You’d think Georgia Governor Sonny Perdue and his Alabama counterpart, Bob Riley, would be opposed to judicial activism.
But, casting aside traditional Republican thought, the two governors have joined a case before the U.S. Supreme Court seeking to overturn Section 5 of the Voting Rights Act. The act requires that certain states, counties and other voting units, mostly Southern, (see map) gain federal approval of changes in voting procedures.
Forget that the Voting Rights Act has been repeatedly extended by Congress and that Presidents Nixon, Ford, Reagan and George W. Bush have all signed the measure. Perdue and Riley want the high court to legislate from the bench. They want black-robed non-elected lifetime appointees to overturn the will of the elected representatives of the people.

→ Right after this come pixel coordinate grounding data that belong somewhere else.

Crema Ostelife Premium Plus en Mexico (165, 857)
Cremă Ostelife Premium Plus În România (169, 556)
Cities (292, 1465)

Who would have thunk it? Sonny Perdue and Bob Riley turn out to be pinko liberals.
Their rational for the amazing switch from judge-bashers to court-supplicants is that racism no longer exists in the South. Since there is no racism in the South, Southern states shouldn’t be forced to undergo scrutiny of voting procedures not applied to other states.
Perdue’s brief before the court, on April 29, included the factoid that the election of a black president proves that racism has been eliminated.
Chief Justice John Roberts, showing definite activist tendencies, opined that the voting rights act seemed rather like an elephant whistle. Roberts told the assembled court, rhetorically according to news reports, that he had an elephant whistle and the fact that there were no elephants around proved that his whistle worked.
The view from the flat woods is that Justice Roberts doesn’t have an elephant whistle and wouldn’t blow it if he did.